Dusk had faded into a cool blue darkness by the time we headed back to the bus stop. The air was chilled, and my breath formed little puffs as we walked. The storm had spent itself two days earlier, and most of the roads were clear, but bits of ice clung to barren branches along the streets. We’d wandered farther than I realized. Though the lights of downtown were bright around us, the streets felt unnaturally deserted. Empty cars sat silent and dark. The biting wind sliced against me. Elspeth, being a Guardian, didn’t seem to notice the cold.
“We should’ve asked Iris to pick us up,” I said, pulling my coat tight against me. Though she’d declined to come shopping with us, she did have a car.
“I think she’s busy,” Elspeth said. There was a little catch in her voice. She was still taking Iris’s school transfer hard. I didn’t fully understand the dynamic between the pair, but I knew that, despite being the tall, gorgeous Guardian, Elspeth idolized her older sister.
I gave her a smile. “Well, next time you drag me out somewhere, it had better be warm,” I said lightly.

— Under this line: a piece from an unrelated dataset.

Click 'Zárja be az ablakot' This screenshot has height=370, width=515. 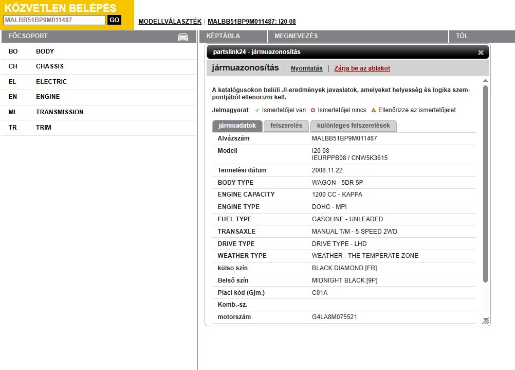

I was terrible at navigating the skyway, but as soon as we reached it, I intended to head directly indoors.
Beside me, Elspeth had stopped. “Audrey, can we—”
I didn’t hear the rest of her words. As I turned back toward her, I felt a sudden change in the air.
It wasn’t like it had been at the Drought and Deluge, but it wasn’t precisely different, either. There was no noise, no whisper crawling along my skin. No urgent, unrelenting alarm that ran through my veins. But the air around us had altered. A hush had fallen across the empty street, and the glow of lights from the surrounding buildings appeared muted and distant. Even the drone of traffic seemed to come from far away. My heart pounded in my ears. I heard the wind blow.
“Elspeth,” I said. “Something’s here.”